I discovered Bitcoin mining in 2011. I was on my parent’s macbook pro and found this magical internet money that you could make by just running software on your computer. I loved the idea. Make money collecting magical internet coins by running a computer program and I can just play video games all day. Perfect. I downloaded some Bitcoin mining software and I was off to the races. Then my computer started heating up and slowing down. I couldn’t even move my mouse, much less play any games. I stopped the software and abandoned my hopes and dreams of passive income via computer coins and continued playing video games.
What I experienced was loss. Not actual physical loss, but I didn’t win the competition of Bitcoin mining—I lost. Mining is a winner-take-all contest by design. That means nearly all miners are losers (most of the time). Sometimes a miner wins, but mostly they lose. This loss is such a big problem for miners that mining pools were created to solve it. More technically, mining pools de-risked the variance of winning the block reward by enabling miners to aggregate their hashrate. It’s a great solution, the only problem is now they are critically centralized.
Four mining pools dominate over 75% of the network hashrate. Over 75% of Bitcoin blocks are published by Foundry, AntPool, ViaBTC, and F2Pool. The other 17 or so pools account for the rest of the hashrate. Why are they centralized? Well it’s to do with miner financing and pool payout schemes. Essentially, economies of scale enable bigger players to do better. More money makes more money.
The problem with mining pool centralization is that it threatens the censorship resistance of Bitcoin. America and China dominate 75% of Bitcoin network hashrate. If the CIA and/or the CCP want to start censoring Bitcoin transactions, they just need to have a friendly chat with the CEOs of Foundry, AntPool, ViaBTC, and F2Pool. Then transactions from sanctioned addresses aren’t included in their blocks. Of course, other mining pools can pick up those transactions, but the power of fear has a way of propagating itself. After Samurai devs got charged, Sparrow wallet dropped coinjoin capability. Will the small pools resist if the big pools bow down to the authority? What happens if the authority becomes angry and threatens violence?
StratumV2 can solve the censorship aspect of pools as it enables miners to choose the transactions they include in blocks. If the majority of miners were running StratumV2, the CIA would have a tough time censoring Bitcoin. The problem is that big pools are too slow to adopt the new technology. It’s also tough to convince a miner to redirect their hashrate to a small pool with higher variance and make them do the work to change their setup. Inertia means a miner in motion stays in motion, and will only move for more money. For more miners to mine in StratumV2 pools, they need to economically incentivized to do so. If the net reward they earn will be greater than if they mine in an FPPS pool, they will redirect their hashrate accordingly.
So we know mining pools are critically centralized, and we need to do something about it. Miners need a way to profitably mine in smaller StratumV2 pools with higher variance. That’s where we come in.

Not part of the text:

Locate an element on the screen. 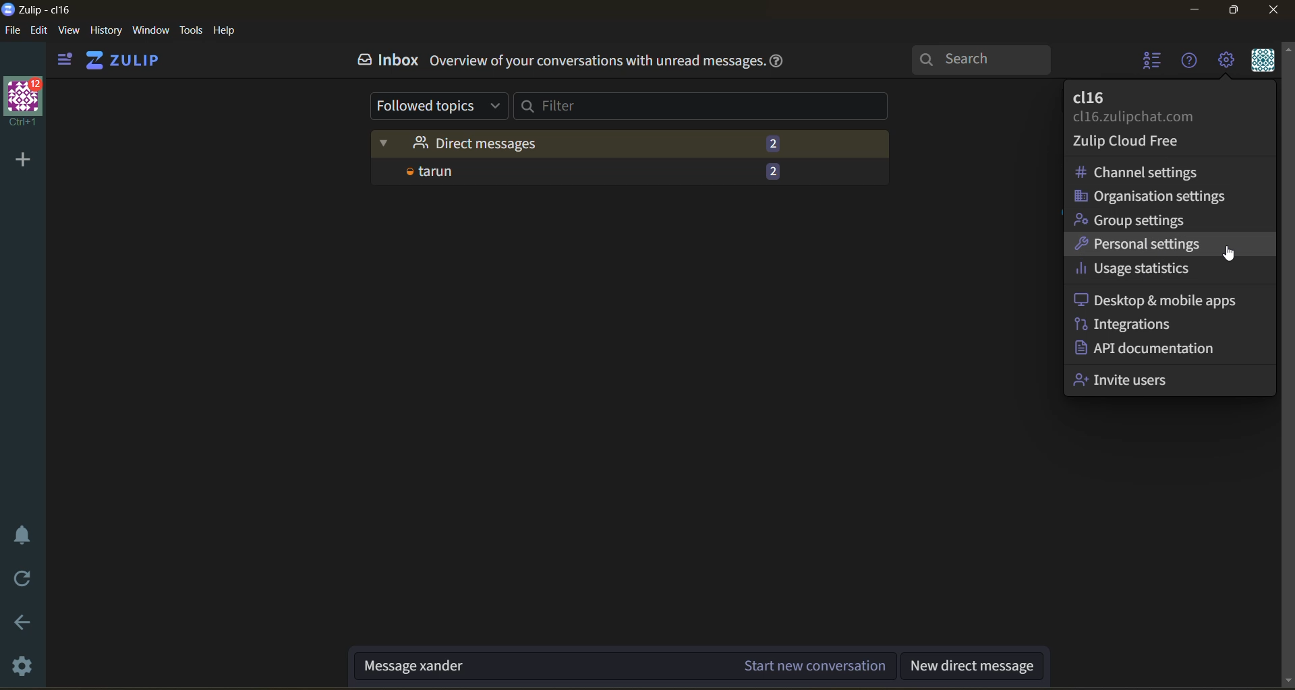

Bitcoin Prediction Market enables miners to bet on which pool mines the next block. They can bet against their own pool, or bet on dominant pools like Foundry, AntPool, ViaBTC, or F2Pool. Speculators can also bet and gain exposure to the entropy of the block rewards. By observing the hashrate distribution, and the market odds, clever investors can bet to balance the odds. Bitcoin Prediction Market offers permissionless Lightning native ROI and miner insurance.